**YOUR ASSIGNMENT**
Retype, without changes or pictures, only the lines that begin at the one containing "Image resolution: width=1263" and end at the last line of the records that follow.

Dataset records
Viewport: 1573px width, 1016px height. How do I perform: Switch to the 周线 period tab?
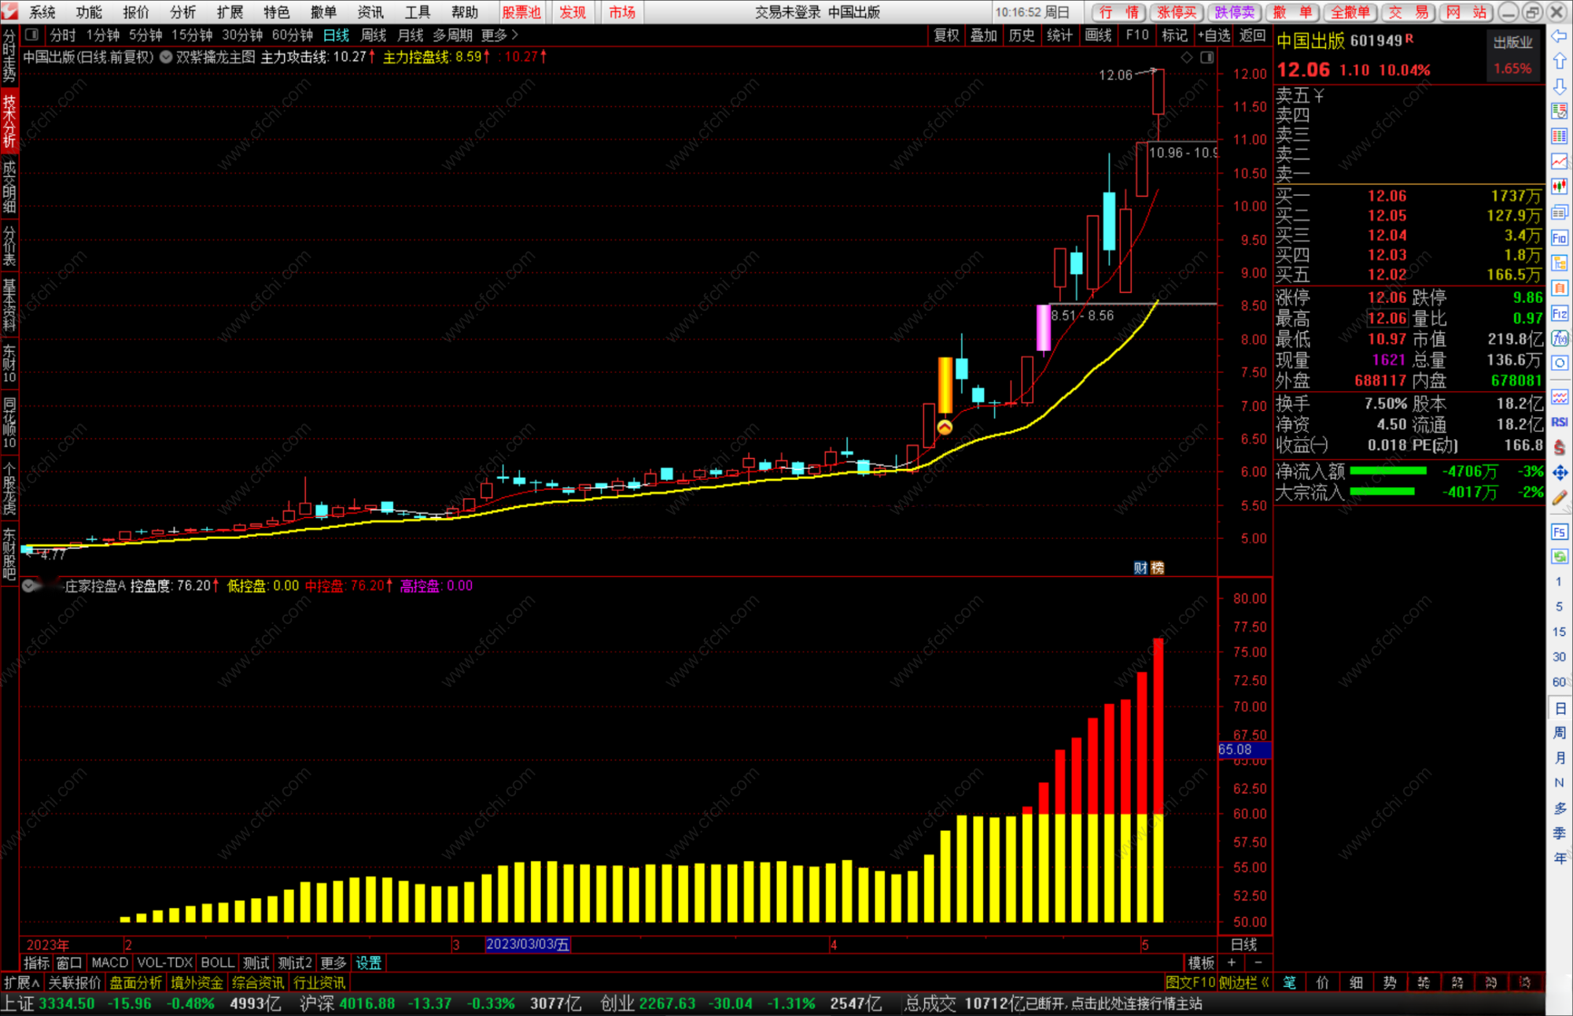(374, 35)
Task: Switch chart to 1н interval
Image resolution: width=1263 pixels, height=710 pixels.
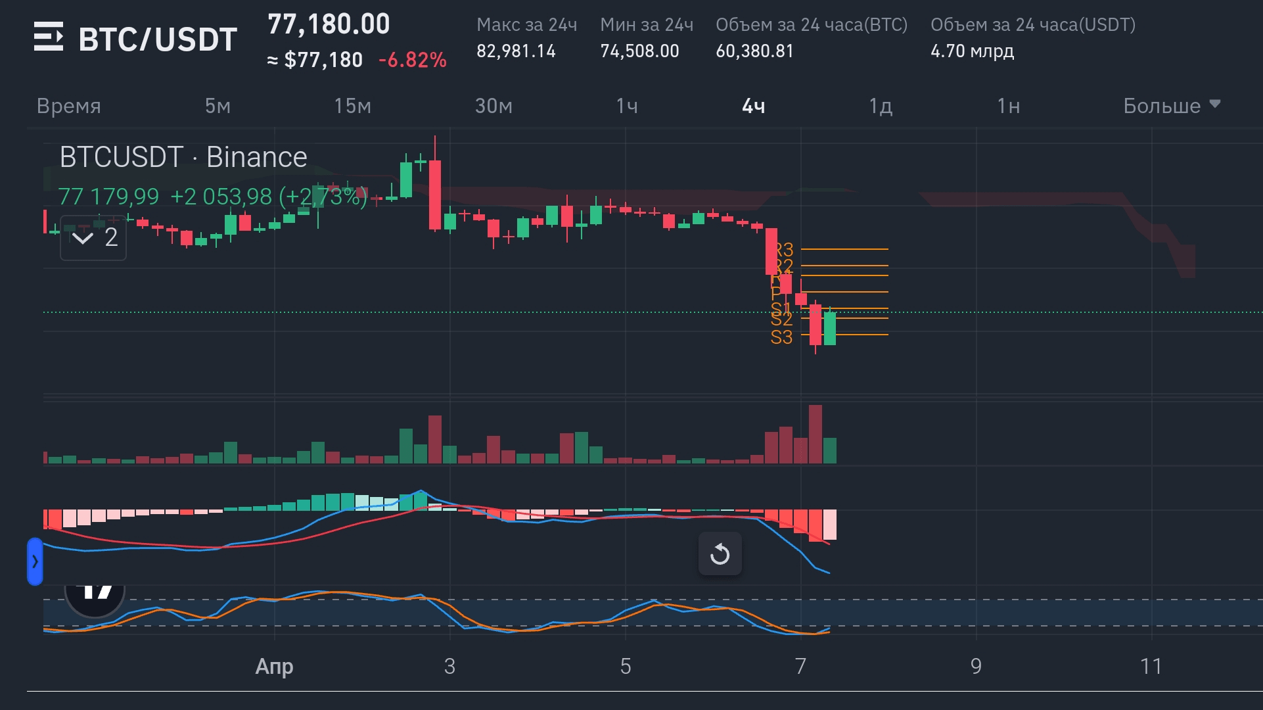Action: pos(1008,106)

**SOLUTION FOR THIS EXERCISE**
Image resolution: width=1263 pixels, height=710 pixels.
Action: pos(1008,106)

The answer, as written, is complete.